It Might Not Sound Sexy, But It's the Future of Our Public Lands

Except for a minute number of policy wonks, what could be more uninteresting and bureaucratic than land use planning? Maybe land use planning for lands managed by the Bureau of Land Management. Yet I would argue that it should be of interest to many, many Americans. After all, this is something that affects 250 million acres of your lands -- lands where you hike, bike, camp, fish, hunt and watch wildlife.

Land use planning for these federal lands, found mostly in the 11 Western states and Alaska, is driven by a complex suite of federal laws, regulations, and agency policy handbooks. On top of that, they are interpreted by case law, illustrated with dozens of maps, written on many hundreds of pages, accompanied by dozens of appendixes, filled with scientific and bureaucratic jargon, and can cover millions of acres.

Even the terminology the BLM is using to describe its latest initiative -- Planning 2.0 -- conjures up visions of another dense file to put on a shelf or banish to a hard drive.

But here's why you should care. BLM's land use plans, called Resource Management Plans, decide how your lands will be managed. These plans can affect the size and health of mule deer herds and sage grouse habitat. BLM management plans identify where oil and gas leases will be offered and determine where roads and trails can be built. These decisions are crucial to those who live in nearby communities, hunt and fish and camp on public lands, cherish and record the vast archeological resources hidden there, or make their living ranching or outfitting on public lands.

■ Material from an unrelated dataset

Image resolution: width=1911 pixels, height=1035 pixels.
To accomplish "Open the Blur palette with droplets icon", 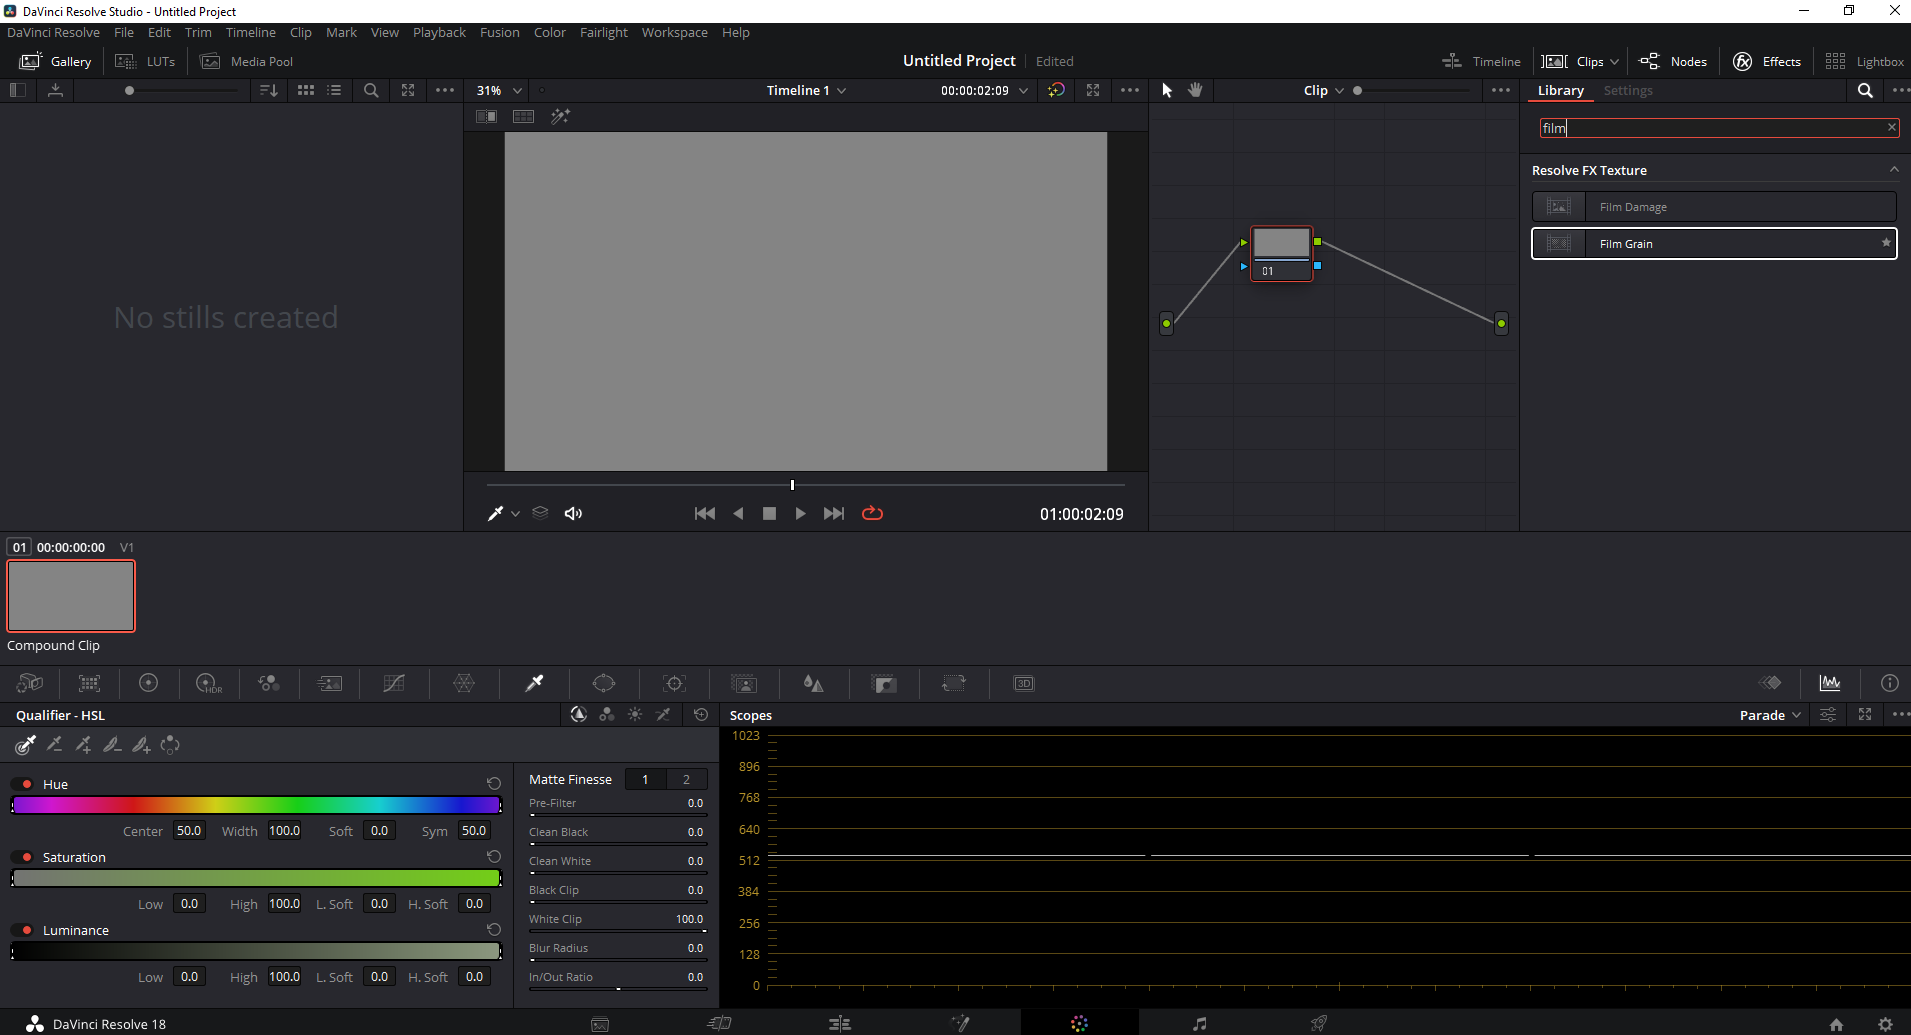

Because this is complicated, it is important for those who understand the process to participate and to help others participate. The National Wildlife Federation has worked with hunters, anglers, wildlife lovers and outdoor enthusiasts for decades to help their voices be heard. Denver is the site of one of two public sessions on a new approach to planning that could, with the right guidelines, ensure the integrity of important wildlife habitat, watersheds and recreation areas for generations to come.

So, when you break it down, this process is really about what we value. It's about a great American legacy -- public lands. And it's about whether that legacy -- along with our great deer, elk and pronghorn herds, sage grouse, native cutthroat trout, pristine waters, remote backcountry -- will endure.

The National Wildlife Federation, its partners in the Sportsmen for Responsible Energy Development coalition -- Trout Unlimited and the Theodore Roosevelt Conservation Partnership -- and six NWF state affiliates have submitted recommendations for improving the public lands planning process. We want to keep key landscapes intact and conserve important ecosystems. We need to consider mule deer migration corridors and species and habitats in the bull's eye of climate change. We need to be smart from the start when deciding where to drill or install utility-scale solar and wind projects.

A critical part of any planning process is identifying the places to just leave alone. Instead of saying that areas are open to development unless specifically closed, let's try a "closed-unless-deemed-appropriate" approach.

The demands of the West's growing population, the increasing conflicts between energy development and fish and wildlife resources, and the challenges of juggling all the competing uses, which is BLM's mission, means the agency will have its work cut out for it.